> [WHAT TO PRODUCE] Where a line in the entries below contains the word "computer", count it. Return the total alone.
══════
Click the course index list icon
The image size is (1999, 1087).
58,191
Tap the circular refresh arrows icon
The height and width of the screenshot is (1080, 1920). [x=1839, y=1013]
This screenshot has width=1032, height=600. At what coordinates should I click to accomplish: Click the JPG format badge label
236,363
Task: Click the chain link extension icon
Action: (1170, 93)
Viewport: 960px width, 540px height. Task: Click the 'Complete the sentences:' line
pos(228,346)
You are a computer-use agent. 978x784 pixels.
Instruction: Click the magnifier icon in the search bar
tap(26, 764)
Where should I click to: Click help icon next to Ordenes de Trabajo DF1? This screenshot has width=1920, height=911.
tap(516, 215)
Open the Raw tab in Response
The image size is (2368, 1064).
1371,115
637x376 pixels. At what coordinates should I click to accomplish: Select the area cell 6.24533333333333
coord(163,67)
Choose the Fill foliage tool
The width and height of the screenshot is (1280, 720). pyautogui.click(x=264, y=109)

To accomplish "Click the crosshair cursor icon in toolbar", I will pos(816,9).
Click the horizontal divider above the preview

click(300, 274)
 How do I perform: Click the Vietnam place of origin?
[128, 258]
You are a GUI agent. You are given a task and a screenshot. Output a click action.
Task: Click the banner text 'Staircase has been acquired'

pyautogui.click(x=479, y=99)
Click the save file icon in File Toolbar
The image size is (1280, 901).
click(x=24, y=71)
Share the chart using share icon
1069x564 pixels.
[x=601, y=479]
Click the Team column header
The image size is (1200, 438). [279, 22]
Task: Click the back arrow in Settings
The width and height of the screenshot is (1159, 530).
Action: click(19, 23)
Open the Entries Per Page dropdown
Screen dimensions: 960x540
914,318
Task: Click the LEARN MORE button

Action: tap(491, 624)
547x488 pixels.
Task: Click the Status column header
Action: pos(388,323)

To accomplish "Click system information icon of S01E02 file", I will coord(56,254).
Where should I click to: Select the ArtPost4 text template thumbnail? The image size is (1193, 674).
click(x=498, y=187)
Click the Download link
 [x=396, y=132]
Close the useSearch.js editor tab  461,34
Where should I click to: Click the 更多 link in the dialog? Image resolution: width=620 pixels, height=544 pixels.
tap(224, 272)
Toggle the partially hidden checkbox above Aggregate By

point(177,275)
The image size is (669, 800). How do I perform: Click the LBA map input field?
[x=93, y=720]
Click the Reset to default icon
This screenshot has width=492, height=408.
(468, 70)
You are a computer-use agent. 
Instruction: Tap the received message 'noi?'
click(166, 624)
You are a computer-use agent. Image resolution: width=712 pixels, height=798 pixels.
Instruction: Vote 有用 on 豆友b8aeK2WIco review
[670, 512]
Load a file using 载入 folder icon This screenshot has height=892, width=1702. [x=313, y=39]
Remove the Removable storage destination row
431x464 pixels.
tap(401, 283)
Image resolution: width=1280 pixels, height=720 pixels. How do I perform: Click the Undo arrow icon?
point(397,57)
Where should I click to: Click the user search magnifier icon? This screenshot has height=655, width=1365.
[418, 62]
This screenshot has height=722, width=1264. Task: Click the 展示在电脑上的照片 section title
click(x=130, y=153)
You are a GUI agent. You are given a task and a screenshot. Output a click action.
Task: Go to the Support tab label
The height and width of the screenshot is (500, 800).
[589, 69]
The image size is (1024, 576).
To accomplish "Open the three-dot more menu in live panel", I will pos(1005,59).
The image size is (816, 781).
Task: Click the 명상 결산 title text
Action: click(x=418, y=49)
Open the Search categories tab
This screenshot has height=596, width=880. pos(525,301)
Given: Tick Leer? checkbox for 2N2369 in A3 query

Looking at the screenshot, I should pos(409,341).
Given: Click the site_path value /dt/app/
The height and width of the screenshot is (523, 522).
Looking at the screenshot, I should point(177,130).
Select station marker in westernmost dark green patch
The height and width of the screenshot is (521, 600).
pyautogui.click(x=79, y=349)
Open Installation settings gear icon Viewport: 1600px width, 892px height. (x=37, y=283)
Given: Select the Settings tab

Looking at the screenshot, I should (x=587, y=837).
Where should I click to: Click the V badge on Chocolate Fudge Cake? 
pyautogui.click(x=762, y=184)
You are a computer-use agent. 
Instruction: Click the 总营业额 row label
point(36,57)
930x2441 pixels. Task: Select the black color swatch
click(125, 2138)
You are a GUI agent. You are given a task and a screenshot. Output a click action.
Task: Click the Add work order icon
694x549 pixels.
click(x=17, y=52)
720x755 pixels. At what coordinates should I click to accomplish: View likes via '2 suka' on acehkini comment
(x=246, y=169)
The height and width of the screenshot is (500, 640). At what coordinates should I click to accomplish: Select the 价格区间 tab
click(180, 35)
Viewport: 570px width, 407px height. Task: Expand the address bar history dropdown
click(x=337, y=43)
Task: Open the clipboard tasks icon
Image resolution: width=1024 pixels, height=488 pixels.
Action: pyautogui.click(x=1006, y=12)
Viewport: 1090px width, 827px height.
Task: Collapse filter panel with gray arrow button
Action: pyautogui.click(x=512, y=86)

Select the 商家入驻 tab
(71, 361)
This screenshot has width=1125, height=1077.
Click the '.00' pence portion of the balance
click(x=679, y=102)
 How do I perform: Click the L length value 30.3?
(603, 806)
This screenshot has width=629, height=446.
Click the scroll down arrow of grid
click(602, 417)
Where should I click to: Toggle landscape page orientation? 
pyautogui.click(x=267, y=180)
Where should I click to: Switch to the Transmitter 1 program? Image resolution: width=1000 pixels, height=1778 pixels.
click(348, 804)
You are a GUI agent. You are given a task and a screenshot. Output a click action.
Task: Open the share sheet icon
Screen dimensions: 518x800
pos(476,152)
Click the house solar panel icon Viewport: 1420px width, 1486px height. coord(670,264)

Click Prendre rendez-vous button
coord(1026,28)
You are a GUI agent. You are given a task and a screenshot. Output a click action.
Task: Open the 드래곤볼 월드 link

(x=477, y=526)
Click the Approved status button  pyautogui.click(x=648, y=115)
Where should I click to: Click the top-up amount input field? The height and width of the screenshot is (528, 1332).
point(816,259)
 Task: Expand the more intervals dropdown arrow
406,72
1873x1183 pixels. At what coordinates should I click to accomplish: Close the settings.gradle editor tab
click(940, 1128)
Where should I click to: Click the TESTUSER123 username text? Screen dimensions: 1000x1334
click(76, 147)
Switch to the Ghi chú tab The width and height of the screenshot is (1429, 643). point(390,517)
══════
> [EXERCISE RESPONSE] 4